Nvidia H200 GPUs

General Information

The Nvidia H200 GPUs are a significant investment by several contributor projects and the Faculty of Science and Engineering (FSE).

The H200 resource is aimed at high memory machine learning/AI applications and other very GPU-optimised computations.

Before requesting H200 access, please consider whether our general access GPUs (L40S and A100) may be sufficient for your task as they are more numerous and may have similar performance depending on the application.

Details on who can apply for access (and how) are given below.

You must already have CSF3 access to apply to use the H200 GPUs. If you do not yet have a CSF account, request CSF3 access first and familiarise yourself with CSF3 environment before requesting H200 access.

H200 hardware

4x GPU compute nodes

  • Dell PowerEdge XE9680 6U chassis
  • 8x NVIDA H200 with 141 GB VRAM (HGX)
  • 2x Intel Xeon Platinum 8562Y+ 2.8G, 32 Core CPUs, HT disabled (Emerald Rapids)
  • 1.5 TB RAM
  • 7.5 TB NVme storage (localscratch)
  • 8x 100 Gbit Ethernet ports

Additional scratch Storage

  • Dell PowerStore 3200Q, plus expansion enclosure
  • 230 TB of allocatable storage
  • Low-level data deduplication for efficiency
  • 4x 100 Gbit Ethernet ports

Networking

  • Two 100GbE switches connecting the H200 nodes and storage to each other, and to the wider CSF3 network.

Access policy

Only members of H200 contributing projects, and staff or PGDR members of FSE, with an evidenced need for H200 GPUs, may use the H200 partitions.

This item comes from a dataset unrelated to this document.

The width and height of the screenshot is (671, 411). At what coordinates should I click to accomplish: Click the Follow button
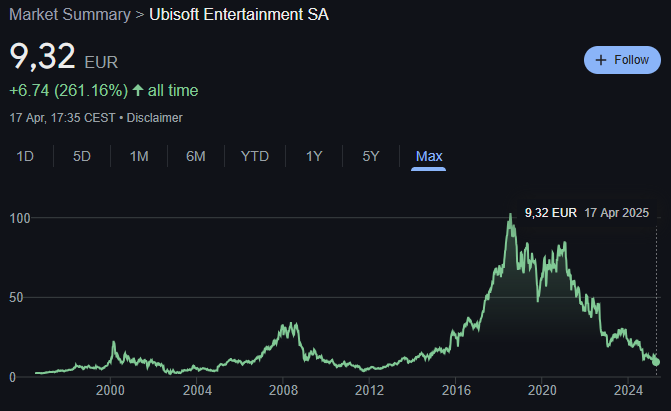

Members of contributing projects must be approved by the project PI.

Members of FSE who are not part of a contributing project must go through a lightweight application process (see below).

There is no provision for general access by members of faculties other than FSE.

Undergraduates and postgraduate taught students (e.g. Masters) are not eligible for access.

Requesting Access

Provided you meet the access criteria (see above), please raise a Connect Portal request of type: ‘Request access to HPC/HTC’ and enter ‘H200’ in the ‘Service Required’ box.

  • If you are a member of a H200 contributing project, provide the name of the project in the “Additional information” field and ensure the project PI is named.
  • If you are a member of Staff or a PGDR in the FSE, but not part of a contributor project, please provide your PI/line manager/supervisor and state “Applying as a member of FSE” in the “Additional information”. You will then be contacted via the ticket to initiate the lightweight application process.

Running H200 jobs

There are two Slurm partitions:

  • gpuH – for batch jobs
  • gpuH_short – for short-wallclock batch and interactive jobs

In either partition, each GPU can be requested with 1-8 CPU-cores (the default is 1 CPU-core per GPU if unspecified) and your job will be allocated 24GB of host RAM per CPU-core. For example:

  • 1 x GPU job with 8 CPU-cores will have 141 GB VRAM (GPU mem) and 192 GB RAM (host mem)
  • 8 x GPU job with 64 CPU-cores will have 1.1 TB of VRAM (GPU mem) and 1.5 TB of RAM (host mem)

Using the account code

In addition to specifying the partition, all H200 jobs require a Slurm account code.

If your access is approved, you will be sent an account code, which is used in your job scripts like:

#SBATCH --account the-account-name            # or use the -A short-form flag
If you work in more than one project involving H200, you may have more than one H200 account code.

It is your responsibility to use the correct account code for each job.

There may be financial consequences for the University if the funder audits a project and accounting is incorrect e.g. the project shows no H200 use because you’ve incorrectly been running jobs in another account.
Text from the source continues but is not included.